TheBigWealth89/Fault-Tolerance-system

Repository files navigation

Fault-Tolerant Webhook Processor

A resilient and observable webhook processing system built with Node.js, Express, and Redis. This project demonstrates a production-grade architecture for ingesting, queuing, and safely processing jobs from third-party services, ensuring no data is ever lost.

Architecture Diagram

The Problem

Standard webhook endpoints are fragile. If your server is down for maintenance, experiences a temporary crash, or receives a malformed payload, incoming webhooks can be lost forever. This leads to lost data, failed payments, and a catastrophic loss of user trust. This project is engineered to solve that problem.

The Solution

This system decouples the initial ingestion of a webhook from its final processing using a Redis-backed job queue. This architecture provides security, reliability, and observability.

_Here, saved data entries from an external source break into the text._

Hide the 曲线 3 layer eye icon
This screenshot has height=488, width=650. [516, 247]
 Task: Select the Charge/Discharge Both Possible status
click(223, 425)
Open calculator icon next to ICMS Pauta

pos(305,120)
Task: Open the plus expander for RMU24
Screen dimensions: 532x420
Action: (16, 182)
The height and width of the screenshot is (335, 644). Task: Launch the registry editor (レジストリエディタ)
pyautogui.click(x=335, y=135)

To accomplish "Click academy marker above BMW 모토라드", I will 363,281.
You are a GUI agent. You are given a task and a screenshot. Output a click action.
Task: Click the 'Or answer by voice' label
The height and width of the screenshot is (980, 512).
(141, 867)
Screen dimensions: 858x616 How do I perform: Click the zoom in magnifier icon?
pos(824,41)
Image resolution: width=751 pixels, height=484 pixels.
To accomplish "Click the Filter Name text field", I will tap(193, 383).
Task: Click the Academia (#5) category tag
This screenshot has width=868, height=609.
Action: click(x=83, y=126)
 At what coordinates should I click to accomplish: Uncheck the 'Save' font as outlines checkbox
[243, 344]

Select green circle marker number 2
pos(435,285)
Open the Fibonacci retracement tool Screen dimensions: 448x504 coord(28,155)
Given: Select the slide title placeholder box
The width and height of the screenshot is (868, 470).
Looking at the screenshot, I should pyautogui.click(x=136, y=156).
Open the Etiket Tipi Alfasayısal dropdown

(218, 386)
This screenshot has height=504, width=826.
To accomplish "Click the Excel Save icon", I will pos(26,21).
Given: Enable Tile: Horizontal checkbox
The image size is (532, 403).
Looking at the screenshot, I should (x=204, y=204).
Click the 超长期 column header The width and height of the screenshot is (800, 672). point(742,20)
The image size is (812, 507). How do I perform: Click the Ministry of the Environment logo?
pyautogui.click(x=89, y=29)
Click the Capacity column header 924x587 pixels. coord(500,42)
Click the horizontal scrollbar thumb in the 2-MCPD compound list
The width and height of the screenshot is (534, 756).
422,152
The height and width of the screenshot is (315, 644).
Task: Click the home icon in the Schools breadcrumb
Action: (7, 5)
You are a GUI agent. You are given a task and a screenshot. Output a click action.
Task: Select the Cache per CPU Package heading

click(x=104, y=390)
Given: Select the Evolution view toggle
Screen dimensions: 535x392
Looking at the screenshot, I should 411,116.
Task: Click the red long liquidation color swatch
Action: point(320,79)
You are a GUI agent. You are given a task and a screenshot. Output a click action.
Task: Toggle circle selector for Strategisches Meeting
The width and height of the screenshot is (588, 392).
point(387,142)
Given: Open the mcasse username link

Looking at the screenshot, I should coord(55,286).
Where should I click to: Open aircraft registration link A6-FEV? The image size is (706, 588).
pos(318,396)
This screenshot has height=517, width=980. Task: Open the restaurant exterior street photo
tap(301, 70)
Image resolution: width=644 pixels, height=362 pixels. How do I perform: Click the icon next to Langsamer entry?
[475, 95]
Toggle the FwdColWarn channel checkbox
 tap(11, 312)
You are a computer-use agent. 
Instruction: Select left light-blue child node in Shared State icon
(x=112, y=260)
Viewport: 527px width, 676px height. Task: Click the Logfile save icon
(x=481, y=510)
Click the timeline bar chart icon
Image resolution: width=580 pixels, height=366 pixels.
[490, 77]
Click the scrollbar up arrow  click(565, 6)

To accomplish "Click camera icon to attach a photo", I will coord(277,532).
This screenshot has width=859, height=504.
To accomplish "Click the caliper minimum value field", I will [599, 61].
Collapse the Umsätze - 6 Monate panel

  • Secure Ingestion API: A lightweight Express server acts as the entry point. It instantly validates every webhook's cryptographic signature to prevent spoofing attacks, places the job onto a queue, and responds immediately. This makes it incredibly fast and secure.
  • Resilient Background Worker: A separate Node.js process listens to the job queue. It processes one job at a time, ensuring that a single failure doesn't impact the entire system.
  • Dead-Letter Queue (DLQ): If a job contains a permanent error (e.g., malformed data), it is automatically moved to a DLQ after failing. This isolates "poison pill" messages and prevents them from clogging the main queue.
  • Management & Recovery UI: A simple web dashboard and an interactive CLI provide visibility into the DLQ, allowing an operator to inspect failed jobs and manually trigger a retry after a fix, demonstrating a full operational-support lifecycle.

✨ Key Features

  • Guaranteed Ingestion: Never lose a webhook, even during server downtime.
  • Zero-Trust Security: Validates webhook signatures using HMAC-SHA256 on the raw request body to prevent forgery and timing attacks.
  • High Resilience: Uses a Dead-Letter Queue (DLQ) to isolate and handle failing jobs gracefully.
  • Asynchronous & Fast: Decoupled architecture ensures the API is always responsive, no matter how long processing takes.
  • Atomic Operations: Uses Redis transactions (MULTI/EXEC) to prevent race conditions when retrying jobs.
  • Full Observability: Includes an interactive CLI and a web dashboard to view, manage, and retry failed jobs.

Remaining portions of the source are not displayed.